Required action: Starting at the line with "Show keys currently" and going on through the line with "Given: Open the Setup dropdown", reproduce each line in the records below exactly and nothing more.

Provided data:
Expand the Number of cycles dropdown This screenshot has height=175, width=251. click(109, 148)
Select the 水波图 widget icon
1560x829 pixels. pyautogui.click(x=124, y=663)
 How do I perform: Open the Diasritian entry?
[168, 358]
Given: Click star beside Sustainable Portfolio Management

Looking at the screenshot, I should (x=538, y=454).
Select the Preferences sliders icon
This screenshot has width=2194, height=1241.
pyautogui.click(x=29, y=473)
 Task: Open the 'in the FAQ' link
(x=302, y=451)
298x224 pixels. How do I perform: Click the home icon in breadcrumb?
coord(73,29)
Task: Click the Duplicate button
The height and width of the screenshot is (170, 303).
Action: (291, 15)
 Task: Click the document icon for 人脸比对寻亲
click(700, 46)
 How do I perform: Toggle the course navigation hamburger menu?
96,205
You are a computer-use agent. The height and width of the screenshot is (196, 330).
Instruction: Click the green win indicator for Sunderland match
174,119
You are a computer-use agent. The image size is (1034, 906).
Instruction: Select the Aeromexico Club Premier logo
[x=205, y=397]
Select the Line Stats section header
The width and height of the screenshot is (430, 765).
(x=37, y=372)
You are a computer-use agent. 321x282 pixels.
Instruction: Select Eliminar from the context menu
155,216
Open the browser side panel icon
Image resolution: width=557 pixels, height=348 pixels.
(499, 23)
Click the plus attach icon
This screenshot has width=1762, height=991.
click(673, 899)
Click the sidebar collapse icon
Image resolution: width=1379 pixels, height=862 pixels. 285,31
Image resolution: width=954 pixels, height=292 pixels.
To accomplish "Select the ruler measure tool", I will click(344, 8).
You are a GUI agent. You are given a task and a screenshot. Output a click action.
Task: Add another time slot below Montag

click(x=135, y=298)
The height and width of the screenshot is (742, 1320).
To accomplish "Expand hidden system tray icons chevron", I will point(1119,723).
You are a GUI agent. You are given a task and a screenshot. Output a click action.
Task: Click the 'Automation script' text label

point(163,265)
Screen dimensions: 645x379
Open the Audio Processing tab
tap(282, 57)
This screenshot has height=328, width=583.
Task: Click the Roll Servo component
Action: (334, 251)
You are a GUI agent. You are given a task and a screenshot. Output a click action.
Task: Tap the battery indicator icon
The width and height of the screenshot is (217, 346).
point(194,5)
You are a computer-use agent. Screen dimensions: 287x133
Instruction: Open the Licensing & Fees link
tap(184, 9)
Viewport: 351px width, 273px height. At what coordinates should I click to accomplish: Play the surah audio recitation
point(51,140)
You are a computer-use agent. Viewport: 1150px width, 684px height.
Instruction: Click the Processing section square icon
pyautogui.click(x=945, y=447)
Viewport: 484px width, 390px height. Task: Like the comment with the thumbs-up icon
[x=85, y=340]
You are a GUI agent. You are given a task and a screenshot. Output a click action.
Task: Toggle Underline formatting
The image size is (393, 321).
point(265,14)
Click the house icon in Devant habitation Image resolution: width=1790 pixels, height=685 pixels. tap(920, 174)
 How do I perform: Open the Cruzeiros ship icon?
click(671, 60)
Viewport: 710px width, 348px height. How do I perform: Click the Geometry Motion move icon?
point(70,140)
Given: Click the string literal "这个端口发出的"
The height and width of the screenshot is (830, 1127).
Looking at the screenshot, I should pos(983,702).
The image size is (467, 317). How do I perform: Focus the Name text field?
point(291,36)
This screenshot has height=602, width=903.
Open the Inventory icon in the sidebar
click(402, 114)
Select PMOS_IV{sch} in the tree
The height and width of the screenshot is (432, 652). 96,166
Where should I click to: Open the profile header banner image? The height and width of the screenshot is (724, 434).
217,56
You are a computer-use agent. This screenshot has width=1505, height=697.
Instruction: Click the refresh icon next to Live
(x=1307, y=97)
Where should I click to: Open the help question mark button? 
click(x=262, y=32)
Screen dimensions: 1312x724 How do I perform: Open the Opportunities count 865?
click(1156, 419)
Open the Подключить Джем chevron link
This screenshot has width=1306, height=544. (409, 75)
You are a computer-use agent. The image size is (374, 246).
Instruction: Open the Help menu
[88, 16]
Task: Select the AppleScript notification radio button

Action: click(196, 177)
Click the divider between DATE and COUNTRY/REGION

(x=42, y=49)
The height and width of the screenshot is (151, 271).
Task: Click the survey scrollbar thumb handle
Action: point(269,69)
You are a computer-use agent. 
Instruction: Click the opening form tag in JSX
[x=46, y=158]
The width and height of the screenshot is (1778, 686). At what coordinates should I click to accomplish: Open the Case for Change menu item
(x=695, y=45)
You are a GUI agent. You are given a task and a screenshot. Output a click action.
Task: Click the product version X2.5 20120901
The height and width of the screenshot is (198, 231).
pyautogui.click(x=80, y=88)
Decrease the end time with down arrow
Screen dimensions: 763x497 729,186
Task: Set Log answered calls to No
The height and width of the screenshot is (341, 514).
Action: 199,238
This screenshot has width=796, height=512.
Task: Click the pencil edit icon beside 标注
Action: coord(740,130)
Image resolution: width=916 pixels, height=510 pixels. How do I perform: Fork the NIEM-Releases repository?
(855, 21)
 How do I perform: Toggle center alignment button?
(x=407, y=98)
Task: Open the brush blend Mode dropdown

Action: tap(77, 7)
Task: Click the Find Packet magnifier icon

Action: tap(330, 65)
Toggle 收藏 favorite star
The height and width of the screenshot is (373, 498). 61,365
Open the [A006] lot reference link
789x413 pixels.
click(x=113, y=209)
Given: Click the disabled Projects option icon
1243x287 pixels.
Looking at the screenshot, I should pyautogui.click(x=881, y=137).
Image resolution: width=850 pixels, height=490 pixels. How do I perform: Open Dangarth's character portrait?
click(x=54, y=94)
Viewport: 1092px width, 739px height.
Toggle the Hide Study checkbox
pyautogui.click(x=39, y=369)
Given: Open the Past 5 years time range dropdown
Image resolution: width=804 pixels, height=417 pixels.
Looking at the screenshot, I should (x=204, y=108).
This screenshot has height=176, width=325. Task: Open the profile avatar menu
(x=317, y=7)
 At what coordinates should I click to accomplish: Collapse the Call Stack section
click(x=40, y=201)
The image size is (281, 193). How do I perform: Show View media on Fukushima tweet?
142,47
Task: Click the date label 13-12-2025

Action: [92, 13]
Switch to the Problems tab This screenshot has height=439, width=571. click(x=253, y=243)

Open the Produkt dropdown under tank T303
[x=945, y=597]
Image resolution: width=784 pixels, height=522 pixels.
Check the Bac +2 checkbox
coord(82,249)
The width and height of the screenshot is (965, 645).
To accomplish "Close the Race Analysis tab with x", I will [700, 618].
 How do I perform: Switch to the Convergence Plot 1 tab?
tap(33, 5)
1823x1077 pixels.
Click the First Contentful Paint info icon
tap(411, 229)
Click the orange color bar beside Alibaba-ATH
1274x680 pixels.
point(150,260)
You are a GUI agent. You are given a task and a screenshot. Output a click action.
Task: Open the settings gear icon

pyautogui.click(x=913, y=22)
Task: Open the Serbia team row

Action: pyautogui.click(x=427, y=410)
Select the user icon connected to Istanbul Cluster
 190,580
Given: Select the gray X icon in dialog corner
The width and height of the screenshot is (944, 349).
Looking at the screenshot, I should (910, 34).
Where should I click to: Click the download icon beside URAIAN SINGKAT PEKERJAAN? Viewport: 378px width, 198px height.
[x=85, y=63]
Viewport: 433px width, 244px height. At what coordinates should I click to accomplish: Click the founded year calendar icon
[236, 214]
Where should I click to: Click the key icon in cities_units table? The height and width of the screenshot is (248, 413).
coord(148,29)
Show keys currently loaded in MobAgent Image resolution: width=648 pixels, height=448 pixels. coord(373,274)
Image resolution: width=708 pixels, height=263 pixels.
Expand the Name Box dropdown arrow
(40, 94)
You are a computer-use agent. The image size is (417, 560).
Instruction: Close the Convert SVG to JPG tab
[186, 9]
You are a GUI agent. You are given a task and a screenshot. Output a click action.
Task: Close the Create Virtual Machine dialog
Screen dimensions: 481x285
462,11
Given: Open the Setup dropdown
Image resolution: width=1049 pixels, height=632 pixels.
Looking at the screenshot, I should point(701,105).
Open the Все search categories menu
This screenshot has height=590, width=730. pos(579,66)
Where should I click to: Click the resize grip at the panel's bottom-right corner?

Response to this task:
Show keys currently loaded in MobAgent Image resolution: width=648 pixels, height=448 pixels. coord(373,274)
Image resolution: width=708 pixels, height=263 pixels.
Expand the Name Box dropdown arrow
(40, 94)
You are a computer-use agent. The image size is (417, 560).
Instruction: Close the Convert SVG to JPG tab
[186, 9]
You are a GUI agent. You are given a task and a screenshot. Output a click action.
Task: Close the Create Virtual Machine dialog
Screen dimensions: 481x285
462,11
Given: Open the Setup dropdown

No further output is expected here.